__Task objective__
Return the line containing "Where should I click to: Click" and every line beneath it through the end of the entries below, unchanged. Pictures stay out.

* * * * * * * * *

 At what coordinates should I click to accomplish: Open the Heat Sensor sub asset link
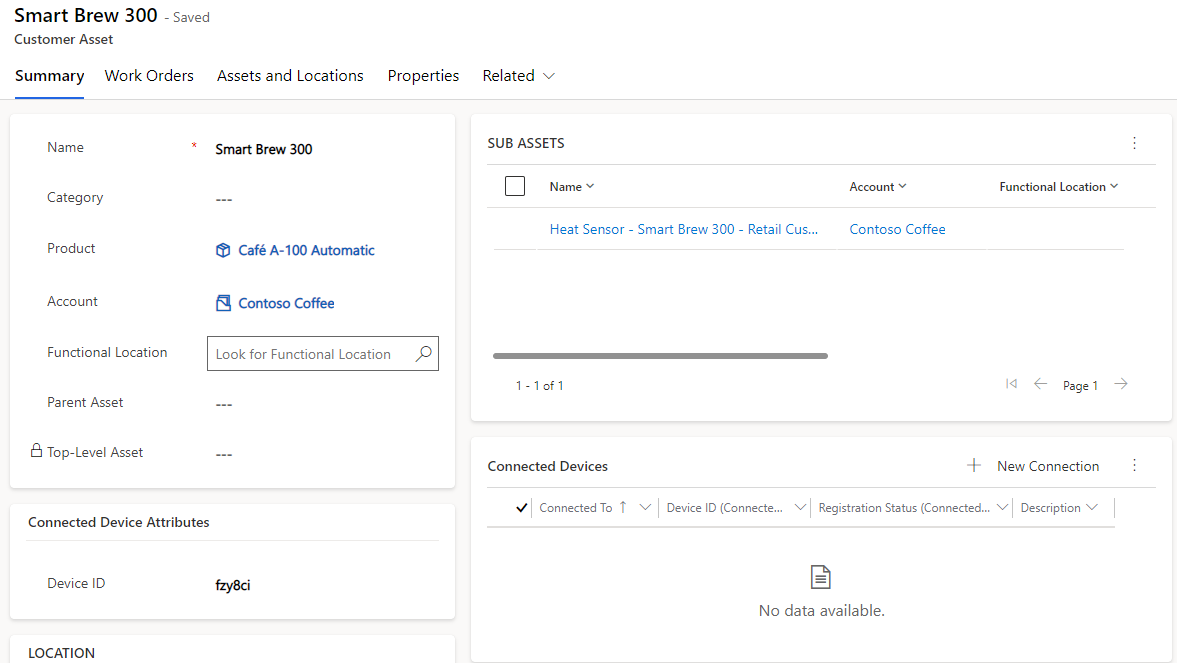coord(684,229)
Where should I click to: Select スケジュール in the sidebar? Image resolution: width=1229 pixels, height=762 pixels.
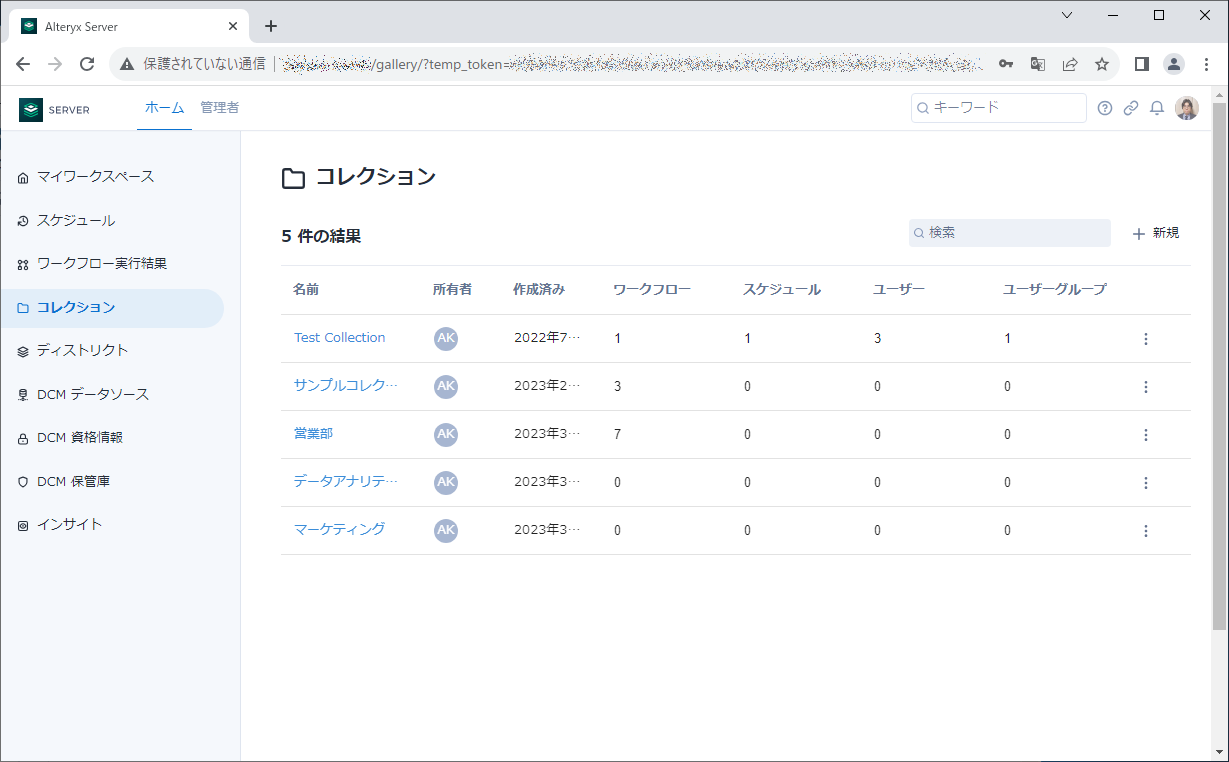click(76, 221)
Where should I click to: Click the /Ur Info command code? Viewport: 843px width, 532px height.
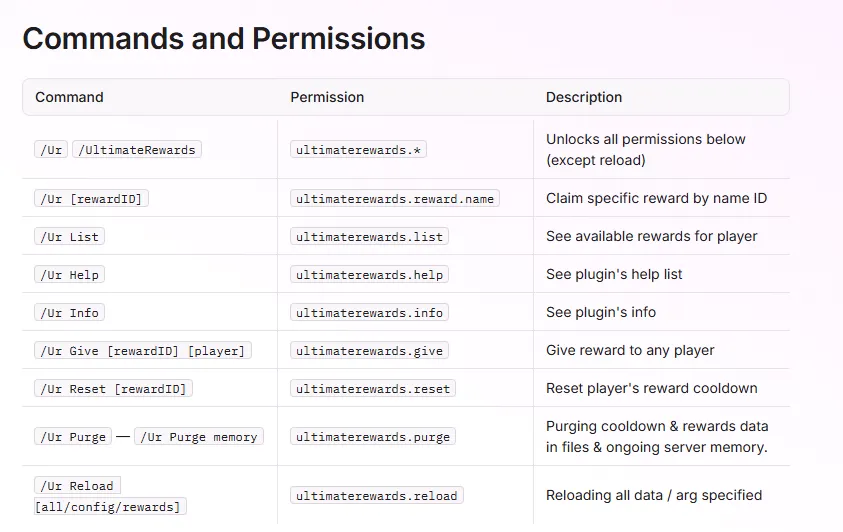pyautogui.click(x=70, y=312)
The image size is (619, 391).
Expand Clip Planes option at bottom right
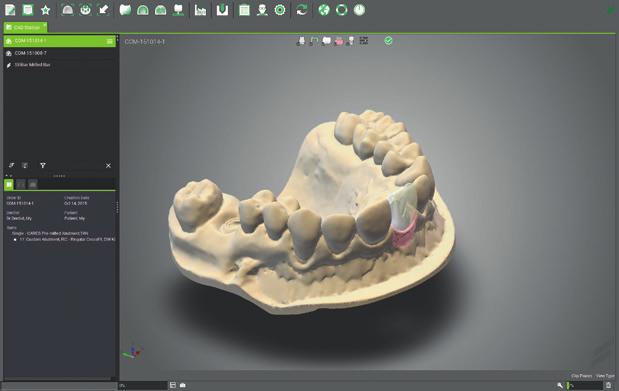click(581, 376)

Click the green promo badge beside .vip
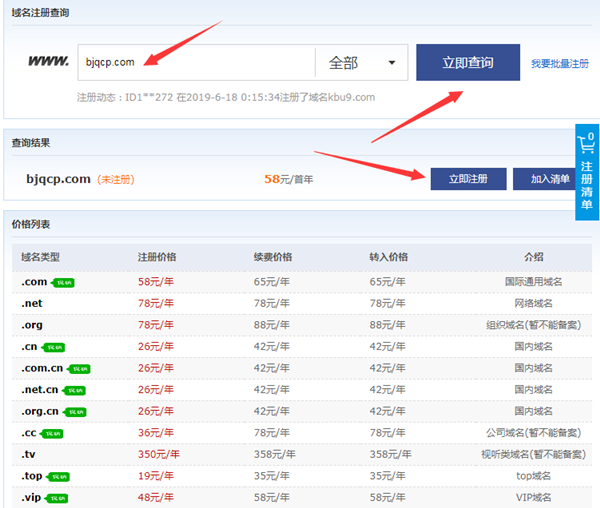pyautogui.click(x=57, y=498)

* * * * * * * * *

__Answer box__
Where should I click to: Click the /Ur Info command code? Viewport: 843px width, 532px height.
pyautogui.click(x=70, y=312)
The image size is (619, 391).
Expand Clip Planes option at bottom right
click(581, 376)

Click the green promo badge beside .vip
pyautogui.click(x=57, y=498)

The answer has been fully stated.